→ **STATED TASK**:
For the forum thread on lion sightings below, decide whether each statement agrees with it, answering yes or no and quoting the words that settle it. 1. A horse hurt in the late 80's took around 175 stitches to patch up. 2. The sighting dogdonthunt mentioned to game and fish personnel was near Thompson a couple of years earlier. 3. When told of that late-80's horse attack, authorities claimed it was a cat attack.

→ **TEXT SECTION**:
_ _ _ _
I was beginning to think that it was my name that got drawn out of a hat today to be a jerk to :lol:


----------



## dogdonthunt (Nov 10, 2005)

I actually mentioned a sighting to a game and fish personel and kinda got that same reaction that you are describeing.... I think its great to hear all of the sightings... unfortunately some of them are at the expense of horses but this one was near thompson a cpl yrs ago and I had just mentioned it to this person one day and his reaction was that I must be retarded to think that thats what was seen.... even though two years prior there was one caught on a troopers dash cam crossing the interstate... so I can see where your coming from.... just thought it was kinda rude the way he acted... and no I wasnt expecting them to do anything about it but its just the reaction you get....


----------



## R y a n (Apr 4, 2005)

Lvn2Hnt said:


> Sorry Hunt4P&Y, must have missed where you must have said that.
> 
> :lol: No, I'm not going for you to say that they are being meany heads, but, I'm being chastised for being upset at people being treated unfairly. And, I'm being pointed at and laughed at for actually calling in a potential attack like that is something stupid to do.


I hope it wasn't me that was doing any chastizing?

It sounded like yes you called in the report, someone took down the info, and that was it. Correct?

Do you think they didn't believe you because they didn't come out to visually inspect another horse?

Sorry if you thought it was my being a big meany head. I just don't know what more G&F should do at this point for those people who do call in. They document it and that should be it right?

I don't think anyone here that I could read into, was laughing at you at all. The lion attacks are very serious, and it would help folks to know where an attack occurred... with the caveat being to me.. that the attack happened upon a human.

So question for you Lvn2... thanks for taking a moment to let me know your feelings on this...

If ND G&F took down the reports courteously, noted the time and location, and said thank you very much... would that be all you are looking for?


----------



## Goose Guy350 (Nov 29, 2004)

Sorry about the horse.

We had a horse get torn up pretty good in the late 80's, I believe it took around 175 stitches to patch the horse up. A bunch of pictures were taken back then and most people believed from the wounds it was a cat attack and most people believed the only reason the horse survived was that it just had new shoes put on and that it was able to defend itself a bit. When authorities were told they claimed it was a bear attack, for the longest time MI wouldn't admit there were cats here because they didn't have funding for management and other things that they would be required to have for a threatened species. Soon after they admitted that there could be some cats around but they were here from domestic stock that were released or escaped from someone and now I believe there stance is that there finally are a few cats around up here. Its hard seeing a pet/livestock wounded after an attack but its something we have to deal with by living in the country where we and our pets/livestock are part of the food chain.
_ _ _ _
→ **DATASET EXCERPT**:

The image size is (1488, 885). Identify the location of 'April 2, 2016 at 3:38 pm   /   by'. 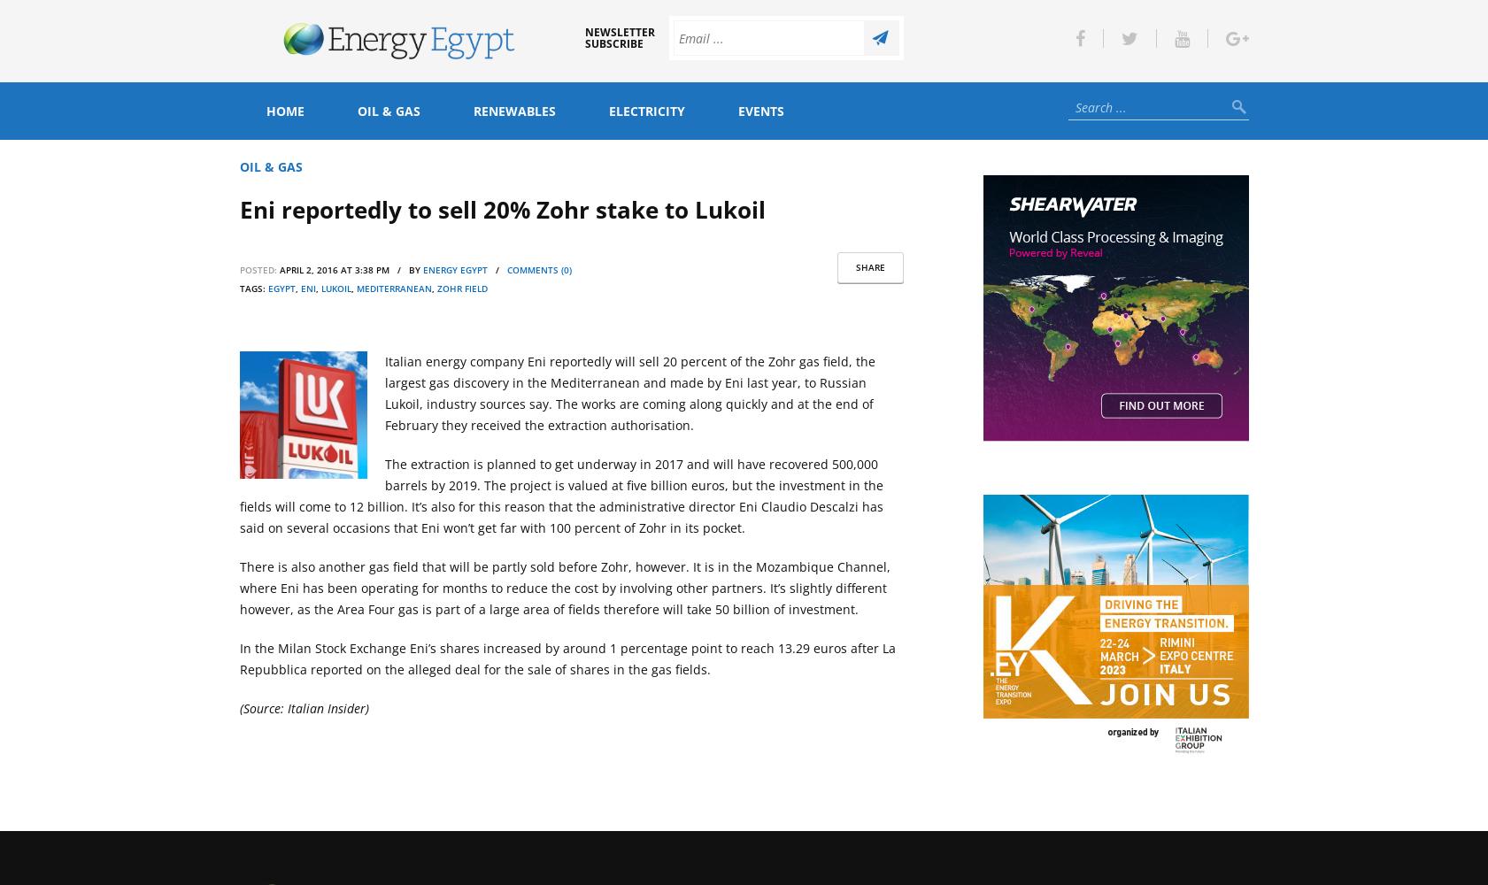
(348, 270).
_ _ _ _
→ **SOLVED EXERCISE**:
1. Yes: "I believe it took around 175 stitches to patch the horse up"
2. Yes: "this one was near thompson a cpl yrs ago"
3. No: "When authorities were told they claimed it was a bear attack"